A traditional neo-classical mime ballet—there’s lots of story to tell—with comic and dramatic interludes breaking up the few moments of lyrical dance. I’ve always thought Bintley follows in the steps of Ninette de Valois and Frederick Ashton—one sees their influence clearly.

With a clutch of Japanese and Chinese dancers in lead roles, an oriental tone, also heard in Glenn Buhr’s wonderful mood defining score (played by the Royal Ballet Sinfonia under Paul Murphy’s baton, and much appreciated by the audience), is made visible. And is the Beast’s ball quoting the knight’s dance from Romeo and Juliet?

There are inevitable nods to Europe (Cocteau’s 1946 La Belle et la Bête film), and broad British satire in the comic grotesque Ashtonian caricatures of Belle’s ‘ugly’ sisters Fière and Vanité (Angela Paul and Samara Downs doing their spiteful petulant best), their suitor Monsieur Cochon (trotter shaking porcine Jonathan Payn), a Grandmère (Laura Purkiss going down in splits), and buxom guests.

Philip Prowse’s storybook designs set the standard. They are magnificent, like pages of a granite book opening into a spine-tingling Freudian centre: gothic gloomy, deliciously dark and opulent for the Beast’s hidden palace, outrageously funny for the Merchant’s (Michael O’Hare a put-upon softie as Belle’s widowed father) house with pelmet-perched Hitchcockian stuffed birds that suddenly flex their wings. And a wedding feast garland-bedecked with hung game.

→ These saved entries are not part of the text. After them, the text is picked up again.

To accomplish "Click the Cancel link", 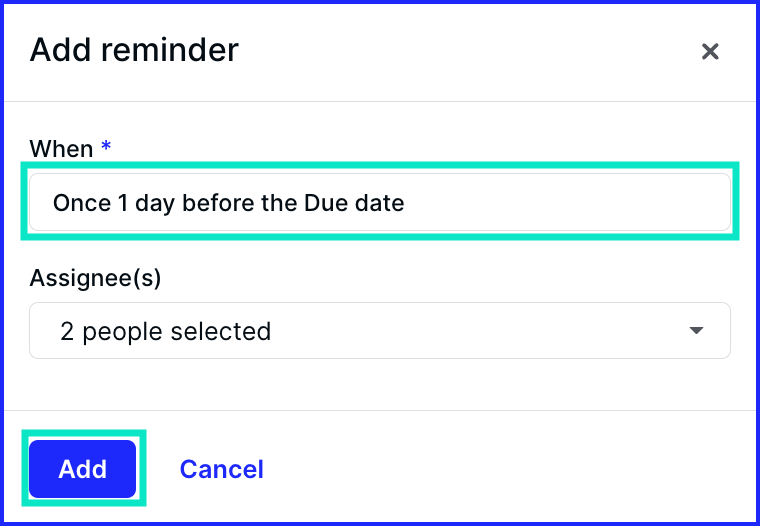I will point(222,469).
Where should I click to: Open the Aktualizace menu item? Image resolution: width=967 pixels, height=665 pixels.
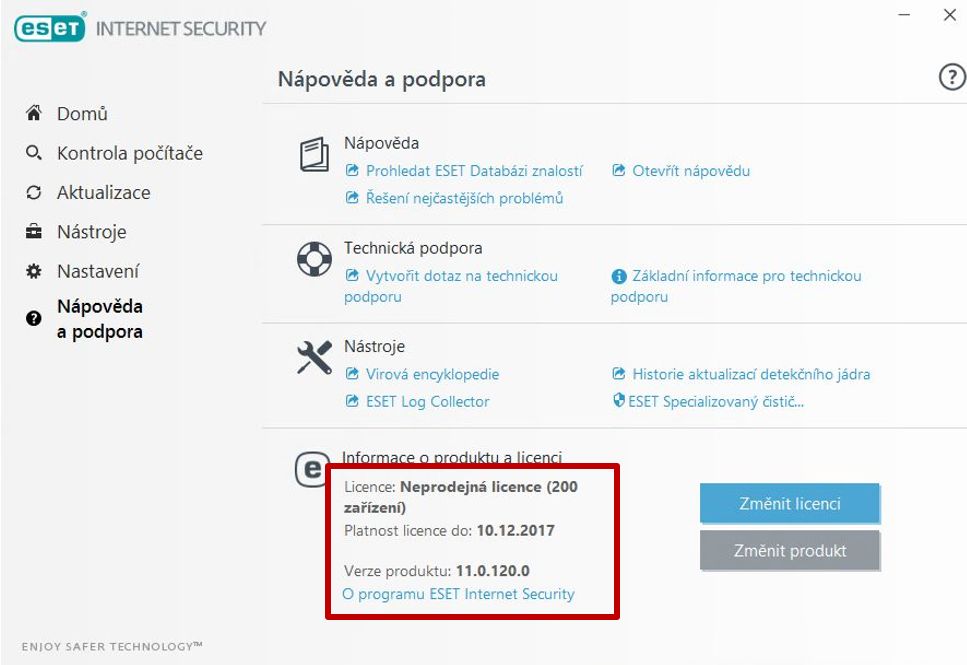104,192
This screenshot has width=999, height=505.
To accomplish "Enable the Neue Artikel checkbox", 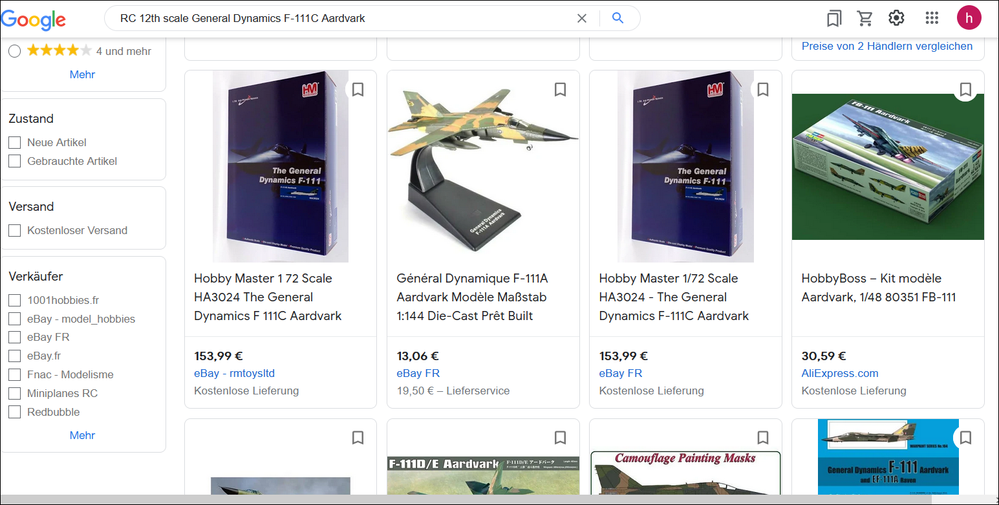I will [x=15, y=142].

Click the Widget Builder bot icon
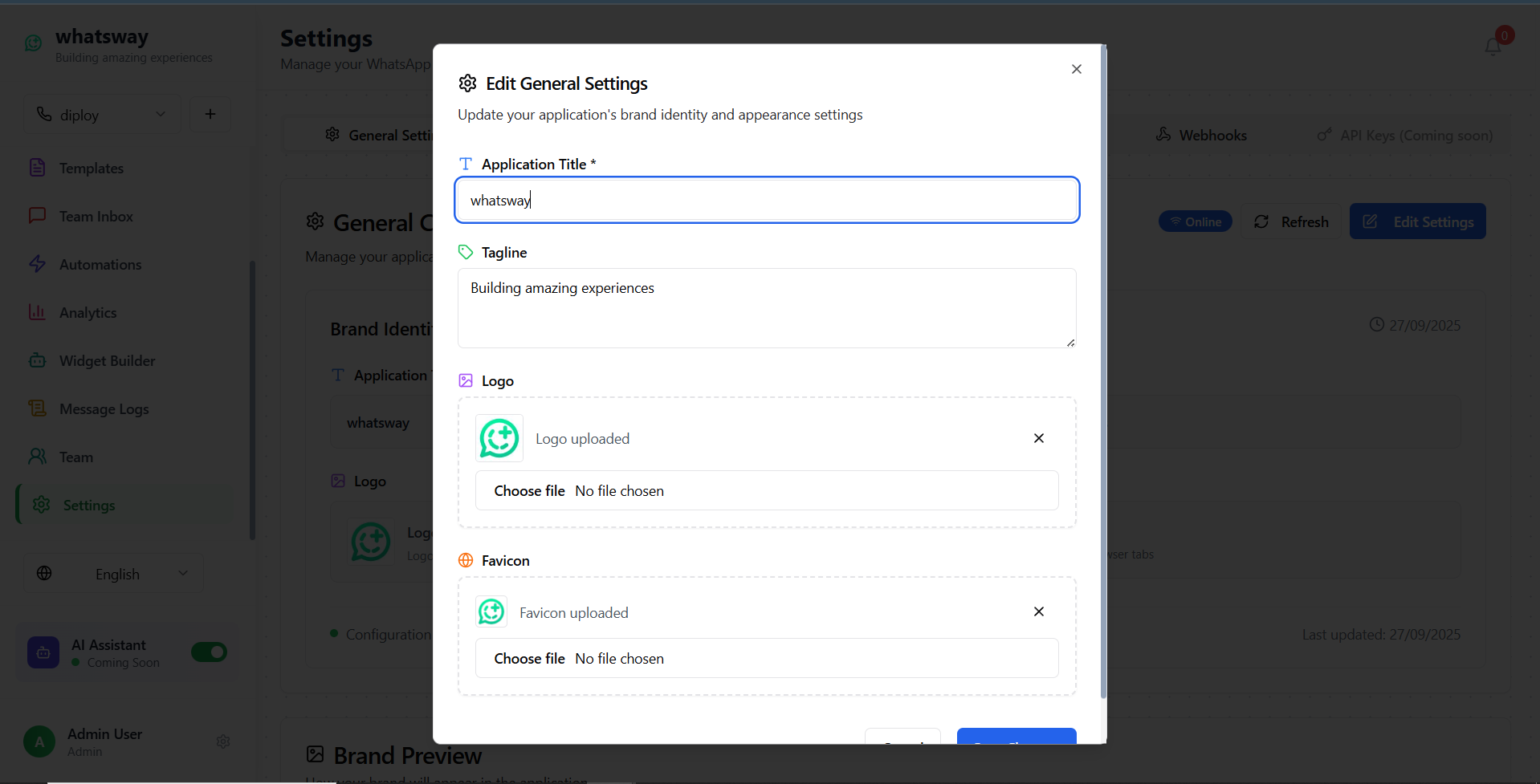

Mark Jonathan has the tricky job of lighting this bronze and black set: light enough to see the Beast appear out of the haze and dark enough for mystery. The moment the Merchant’s wrist is grabbed as he reaches to pluck a rose for his daughter Belle should make little ones jump.

And there is special effects magic with the mystery: a candelabra that lights spontaneously, a jug that pours with no visible assistance, a chair’s arms that encircle the Merchant in a tight embrace, and a magic mirror.

Humans that become animals, animals that become human—the natural order of things turned topsy-turvy by a Woodsman (Valentin Olovyannikov) with a wide green cloak that brings Swan Lake’s Rothbart to mind. A playful vixen he saves from the Prince turned Beast turns into a Wild Girl (Yaoqian Shang) and back.

Ravens replace Swans. The Beast’s majordomo Raven (Mathias Dingman) brings his unkindness (not the case here) of jazzy ravens to assist Belle in her journey to the palace, she in white on their black wings.

Of course all eyes are on Belle and her Beast. A dreamy girl, not at all like her greedy sisters, we first encounter her in her father’s library picking a book and dancing her first solo.

I caught the second night cast of Beauty and the Beast, Belle performed by petite principal Momoko Hirata (the only principal tonight amongst first soloists, soloists and artists) and the feline Beast by soloist Yasuo Atsuji: she a delicate flower, he effective in his sorrow. Conveying character through a mask isn’t easy, the body has to speak, and speak he does.

Their duets are gently touching and her growing love for something other is developed with great thought. Her confusion at losing him is profound. His death scene on a black catafalque centre stage, his dance of sorrow, dying throes, redemption and reincarnation are a mystery of illusion.

Here is a handsome prince before her and she still looks for the creature she has grown to love. For his gentleness, not his frustrated and misplaced anger. He is happy; she is not so sure. She’ll need some more convincing. But that’s another tale…

Visually dramatic, a prologue, and two acts with three scenes each, Beauty and the Beast fits neatly into a two-hour frame with interval between the acts, which is perfect for a family night out.

Birmingham Royal Ballet brings to London two contrasting programmes: four performances of Beauty and the Beast, and three of Shadows of War, a bill of ‘three ballets touched by conflict’, eagerly awaited by ballet aficionados not least for Gillian Lynne’s recreation of Robert Helpmann’s Miracle in the Gorbals.